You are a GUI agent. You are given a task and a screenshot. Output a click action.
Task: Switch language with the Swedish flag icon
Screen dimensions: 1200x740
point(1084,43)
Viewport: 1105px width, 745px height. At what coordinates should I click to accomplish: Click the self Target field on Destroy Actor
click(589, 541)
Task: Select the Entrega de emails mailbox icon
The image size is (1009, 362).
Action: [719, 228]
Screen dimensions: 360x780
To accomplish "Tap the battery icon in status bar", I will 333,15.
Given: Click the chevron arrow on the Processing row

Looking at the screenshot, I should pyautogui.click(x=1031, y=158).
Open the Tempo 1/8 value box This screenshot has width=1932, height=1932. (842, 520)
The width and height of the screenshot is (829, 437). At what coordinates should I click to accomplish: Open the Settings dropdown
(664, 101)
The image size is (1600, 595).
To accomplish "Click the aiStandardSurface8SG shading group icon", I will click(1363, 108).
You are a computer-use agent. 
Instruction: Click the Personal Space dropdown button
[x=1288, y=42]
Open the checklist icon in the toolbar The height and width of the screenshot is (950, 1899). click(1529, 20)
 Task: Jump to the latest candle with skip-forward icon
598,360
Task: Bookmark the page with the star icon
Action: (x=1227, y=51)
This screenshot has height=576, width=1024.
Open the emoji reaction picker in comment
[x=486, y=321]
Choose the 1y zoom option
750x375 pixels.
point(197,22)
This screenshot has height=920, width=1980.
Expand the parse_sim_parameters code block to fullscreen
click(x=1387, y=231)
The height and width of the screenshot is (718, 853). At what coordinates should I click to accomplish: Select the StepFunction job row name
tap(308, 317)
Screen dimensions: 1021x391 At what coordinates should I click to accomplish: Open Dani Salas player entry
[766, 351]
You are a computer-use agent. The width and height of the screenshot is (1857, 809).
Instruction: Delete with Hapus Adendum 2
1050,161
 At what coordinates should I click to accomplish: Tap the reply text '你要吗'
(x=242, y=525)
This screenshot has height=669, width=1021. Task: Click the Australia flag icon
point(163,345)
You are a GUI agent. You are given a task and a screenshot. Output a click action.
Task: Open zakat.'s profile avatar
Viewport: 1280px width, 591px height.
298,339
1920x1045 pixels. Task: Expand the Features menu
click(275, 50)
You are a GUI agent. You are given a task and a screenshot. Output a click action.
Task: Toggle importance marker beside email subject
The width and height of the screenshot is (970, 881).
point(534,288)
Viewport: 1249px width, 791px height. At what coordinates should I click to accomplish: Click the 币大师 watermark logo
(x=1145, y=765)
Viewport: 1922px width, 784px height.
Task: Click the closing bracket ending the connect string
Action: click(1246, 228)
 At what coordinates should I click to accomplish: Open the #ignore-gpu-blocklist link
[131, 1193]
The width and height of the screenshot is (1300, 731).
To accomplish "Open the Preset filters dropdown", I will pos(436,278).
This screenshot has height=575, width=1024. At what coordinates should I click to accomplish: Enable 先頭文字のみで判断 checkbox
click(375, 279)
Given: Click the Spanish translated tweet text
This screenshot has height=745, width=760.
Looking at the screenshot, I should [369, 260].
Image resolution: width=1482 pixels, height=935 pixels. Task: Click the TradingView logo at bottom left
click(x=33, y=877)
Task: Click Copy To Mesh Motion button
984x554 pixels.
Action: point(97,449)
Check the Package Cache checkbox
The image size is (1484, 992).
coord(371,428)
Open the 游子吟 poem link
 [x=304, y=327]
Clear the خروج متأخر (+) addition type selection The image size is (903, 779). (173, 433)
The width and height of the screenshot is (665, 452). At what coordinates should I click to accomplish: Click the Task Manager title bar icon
+ + + +
__ASSIGNMENT__.
Your answer must be the complete listing, repeated exactly.

__ANSWER SPACE__.
You are a GUI agent. You are given a task and a screenshot. Output a click action.
Task: Switch language with the Swedish flag icon
Screen dimensions: 1200x740
point(1084,43)
Viewport: 1105px width, 745px height. At what coordinates should I click to accomplish: Click the self Target field on Destroy Actor
click(589, 541)
Task: Select the Entrega de emails mailbox icon
The image size is (1009, 362).
Action: [719, 228]
Screen dimensions: 360x780
To accomplish "Tap the battery icon in status bar", I will 333,15.
Given: Click the chevron arrow on the Processing row

Looking at the screenshot, I should pyautogui.click(x=1031, y=158).
Open the Tempo 1/8 value box This screenshot has width=1932, height=1932. (842, 520)
The width and height of the screenshot is (829, 437). At what coordinates should I click to accomplish: Open the Settings dropdown
(664, 101)
The image size is (1600, 595).
To accomplish "Click the aiStandardSurface8SG shading group icon", I will click(1363, 108).
You are a computer-use agent. 
Instruction: Click the Personal Space dropdown button
[x=1288, y=42]
Open the checklist icon in the toolbar The height and width of the screenshot is (950, 1899). click(1529, 20)
 Task: Jump to the latest candle with skip-forward icon
598,360
Task: Bookmark the page with the star icon
Action: (x=1227, y=51)
This screenshot has height=576, width=1024.
Open the emoji reaction picker in comment
[x=486, y=321]
Choose the 1y zoom option
750x375 pixels.
point(197,22)
This screenshot has height=920, width=1980.
Expand the parse_sim_parameters code block to fullscreen
click(x=1387, y=231)
The height and width of the screenshot is (718, 853). At what coordinates should I click to accomplish: Select the StepFunction job row name
tap(308, 317)
Screen dimensions: 1021x391 At what coordinates should I click to accomplish: Open Dani Salas player entry
[766, 351]
You are a computer-use agent. The width and height of the screenshot is (1857, 809).
Instruction: Delete with Hapus Adendum 2
1050,161
 At what coordinates should I click to accomplish: Tap the reply text '你要吗'
(x=242, y=525)
This screenshot has height=669, width=1021. Task: Click the Australia flag icon
point(163,345)
You are a GUI agent. You are given a task and a screenshot. Output a click action.
Task: Open zakat.'s profile avatar
Viewport: 1280px width, 591px height.
298,339
1920x1045 pixels. Task: Expand the Features menu
click(275, 50)
You are a GUI agent. You are given a task and a screenshot. Output a click action.
Task: Toggle importance marker beside email subject
The width and height of the screenshot is (970, 881).
point(534,288)
Viewport: 1249px width, 791px height. At what coordinates should I click to accomplish: Click the 币大师 watermark logo
(x=1145, y=765)
Viewport: 1922px width, 784px height.
Task: Click the closing bracket ending the connect string
Action: click(1246, 228)
 At what coordinates should I click to accomplish: Open the #ignore-gpu-blocklist link
[131, 1193]
The width and height of the screenshot is (1300, 731).
To accomplish "Open the Preset filters dropdown", I will pos(436,278).
This screenshot has height=575, width=1024. At what coordinates should I click to accomplish: Enable 先頭文字のみで判断 checkbox
click(375, 279)
Given: Click the Spanish translated tweet text
This screenshot has height=745, width=760.
Looking at the screenshot, I should [369, 260].
Image resolution: width=1482 pixels, height=935 pixels. Task: Click the TradingView logo at bottom left
click(x=33, y=877)
Task: Click Copy To Mesh Motion button
984x554 pixels.
Action: point(97,449)
Check the Package Cache checkbox
The image size is (1484, 992).
coord(371,428)
Open the 游子吟 poem link
 [x=304, y=327]
Clear the خروج متأخر (+) addition type selection The image size is (903, 779). (173, 433)
The width and height of the screenshot is (665, 452). At what coordinates should I click to accomplish: Click the Task Manager title bar icon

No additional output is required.